→ **ПОСТАВЛЕННАЯ ЗАДАЧА A**: К какому изданию, согласно источнику, следует обращаться тому, кто хочет критиковать обком?

------ ИСТОЧНИК

Одно из бросающихся в глаза обстоятельств состоит в том, что эта возможность в известной мере лимитирована уже самим "рангом" издания. Так, например, районная газета не может допустить на своих страницах ни сколько-нибудь серьезного спора с газетой областной, ни критики районного комитета партии, ни просто даже полемики с каким-либо выступлением секретаря райкома. Хочешь с этим выступить в печати - пиши в областную газету; хочешь критиковать обком - обращайся в "Правду": авось тебе повезет и, извлеченная из тысяч приходящих туда писем, твоя полемическая заметка попадет на страницу главной газеты страны. Только велики ли шансы, даже теперь, когда подборки читательских писем печатаются гораздо обильнее, чем прежде?
Сказанное имеет отношение и к более общей ситуации нашей печати: к зависимому положению обеих ее главных фигур - Автора и Редактора. Автор (если только он не из тех, кого Редактор выходит встречать к подъезду) целиком зависит от Редактора, облеченного властью решать, печатать его рукопись или нет. В свою очередь. Редактор отвечает за свою деятельность не столько перед читателем (лишь морально), сколько - практически и материально - перед своим начальством, то есть прежде всего перед руководством того государственного или общественного института, органом которого является возглавляемый им журнал или газета. Эти люди его назначили, они же могут его и сместить. И не только могут, но даже чуть ли не обязаны так поступить,, если он выкажет по отношению к ним какую-то самостоятельность и нелояльность. В свою очередь, степень свободы Редактора, естественно, отражается на его взаимоотношениях с Автором, в том числе и на предоставляемой им последнему возможности возражать и критиковать.
Вот почему, признаться, я не испытывал почти никаких личных чувств к М. М. Колосову, не позволившему мне публично возразить руководящим деятелям СП РСФСР. В качестве служащего он поступил самым обычным и нормальным образом (хотя сегодня, конечно, мог бы поступить и иначе). Точно так же меня ничуть не удивляло поведение тех редакторов, которые по сходным причинам один за другим отклоняли заметку о том, как добивали Твардовского-редактора. Более того, допускаю, что подобное решение могли принимать люди, в нравственном отношении весьма различные. И те, кто озабочен лишь собственным преуспеянием, и те, кого к сугубой осторожности побуждало нежелание слишком сильно рисковать делом, соединяющим в себе усилия и творческие судьбы многих людей. В качестве лиц служебно зависимых - притом не только от своего "официального" непосредственного начальства, но и от закулисно связанных с ним могущественных элитарных групп - они поступили так, как десятилетиями приучал их поступать сложившийся порядок вещей. Тот порядок вещей, в рамках которого печать с течением времени рассматривалась все больше как орган государства, все меньше как орган общества, все больше как инструмент руководства массами и все меньше, до минимума, как выражение их собственных мыслей и чувств, неофициального "мира мнений".
В свете всего предыдущего - вопрос: а может ли быть иначе? Не чуть-чуть, а существенно иначе и не где-то там, в иные времена и в иных землях, а у нас и при нас?
Тот или иной ответ - прямое производное от возможностей и перспектив демократизации, перестройки.

------------
------ ФРАГМЕНТ ДАННЫХ

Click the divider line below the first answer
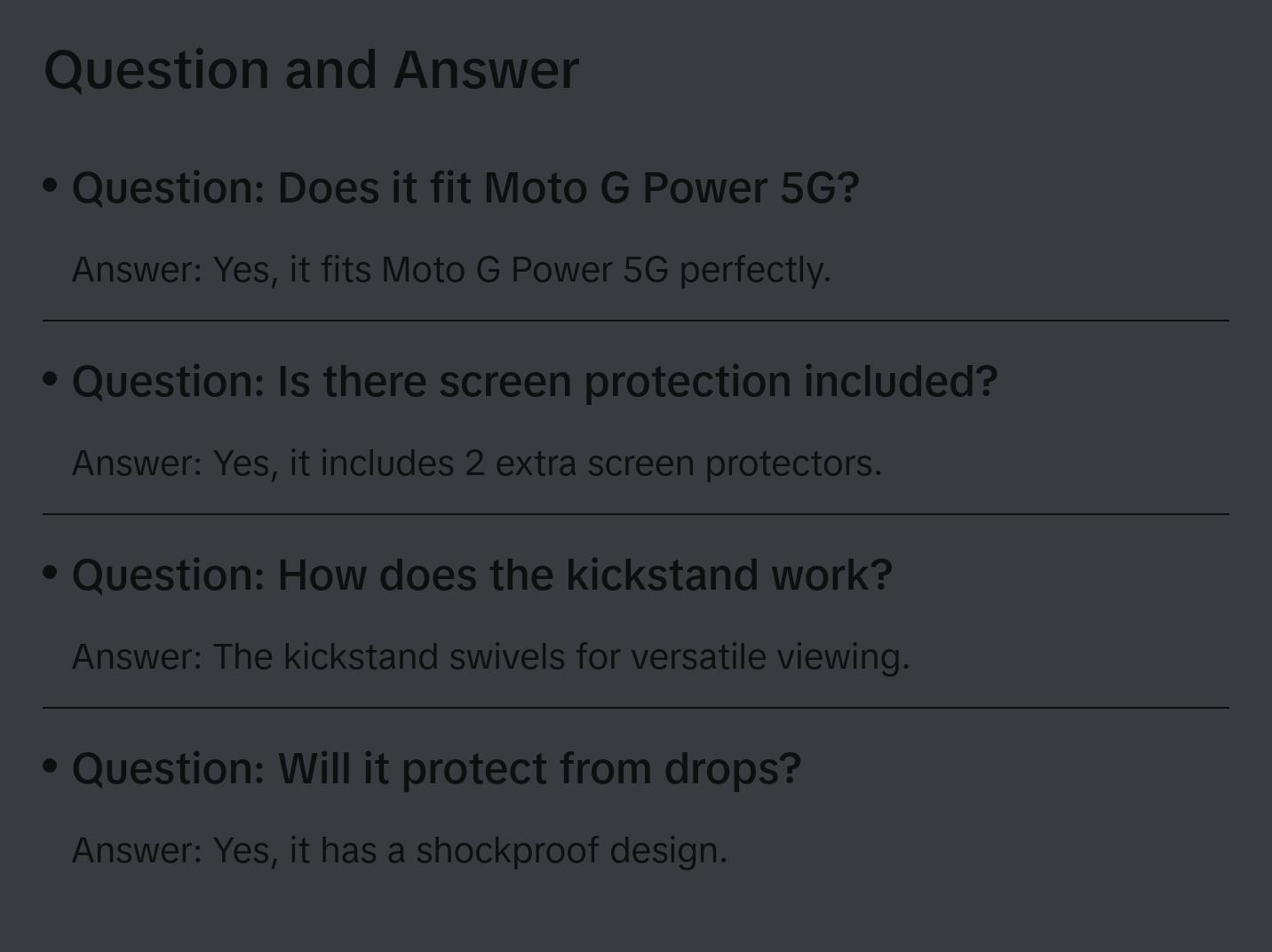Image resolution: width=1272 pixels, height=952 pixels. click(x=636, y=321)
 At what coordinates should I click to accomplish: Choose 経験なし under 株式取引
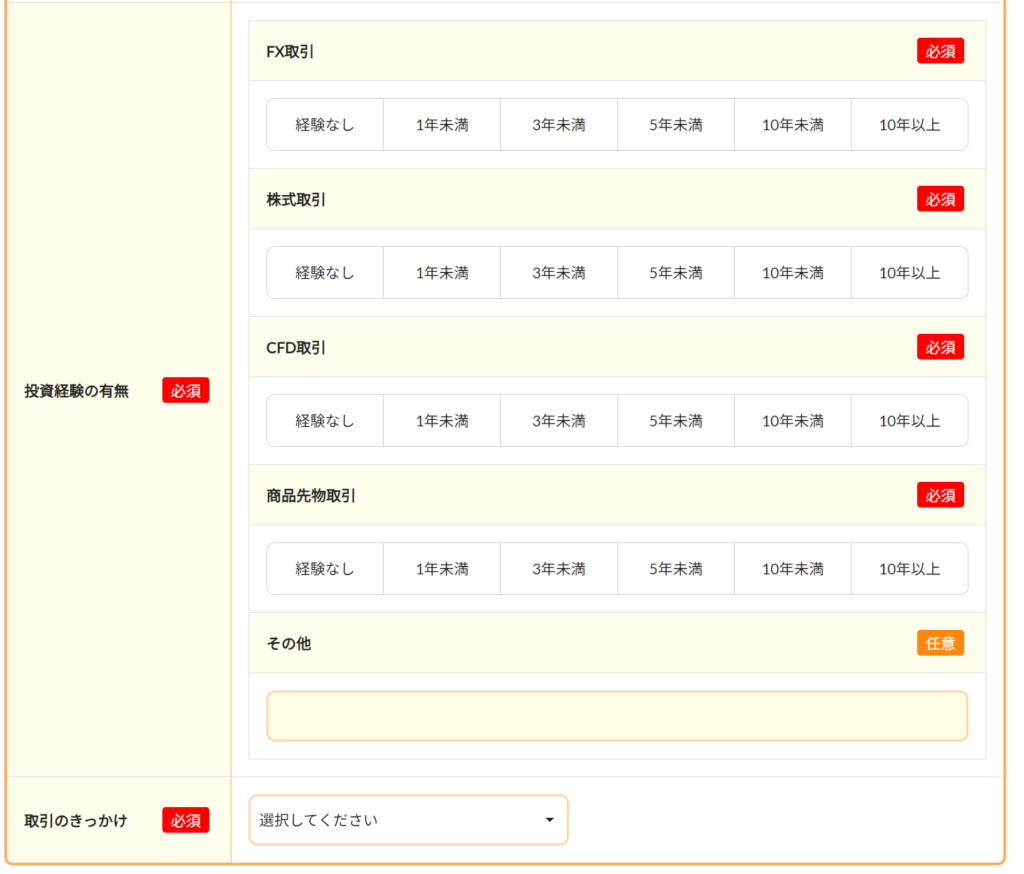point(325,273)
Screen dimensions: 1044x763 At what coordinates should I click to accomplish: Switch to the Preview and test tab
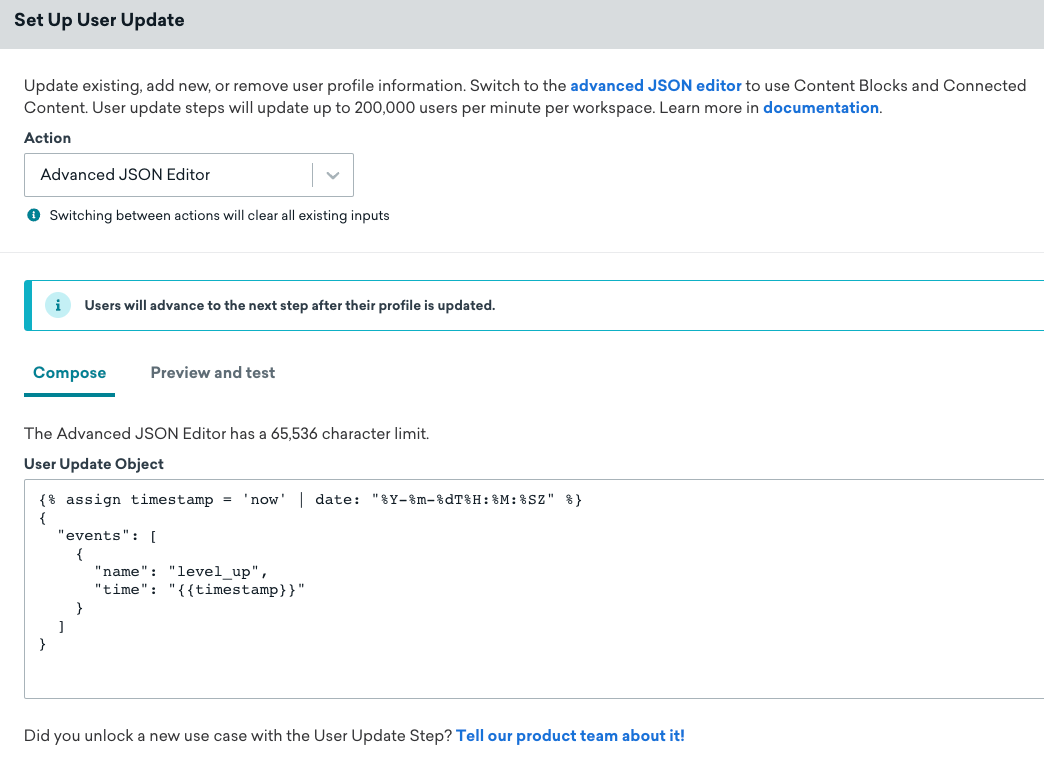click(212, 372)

------------
------ ФРАГМЕНТ ДАННЫХ

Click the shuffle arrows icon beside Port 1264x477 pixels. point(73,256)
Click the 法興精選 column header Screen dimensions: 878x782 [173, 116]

------------
------ ФРАГМЕНТ ДАННЫХ

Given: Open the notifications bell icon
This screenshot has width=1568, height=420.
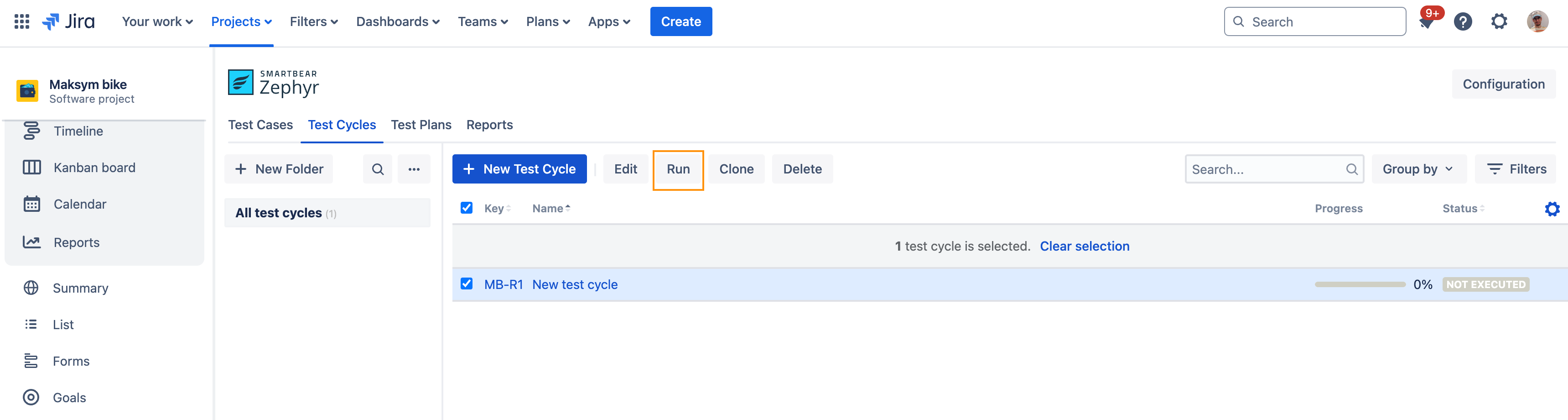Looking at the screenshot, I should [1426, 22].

------------

→ **ПОСТАВЛЕННАЯ ЗАДАЧА B**: Приведите строки данных от строки с "Click the divider line below the first answer" до строки с "point(325,273)" включительно, заменив в них "divider line" на "separator line". Изображения в ответ не включайте.

→ **ПИСЬМЕННЫЙ ОТВЕТ A**: В "Правду".

→ **ПИСЬМЕННЫЙ ОТВЕТ B**:
Click the separator line below the first answer
Image resolution: width=1272 pixels, height=952 pixels. click(x=636, y=321)
 At what coordinates should I click to accomplish: Choose 経験なし under 株式取引
point(325,273)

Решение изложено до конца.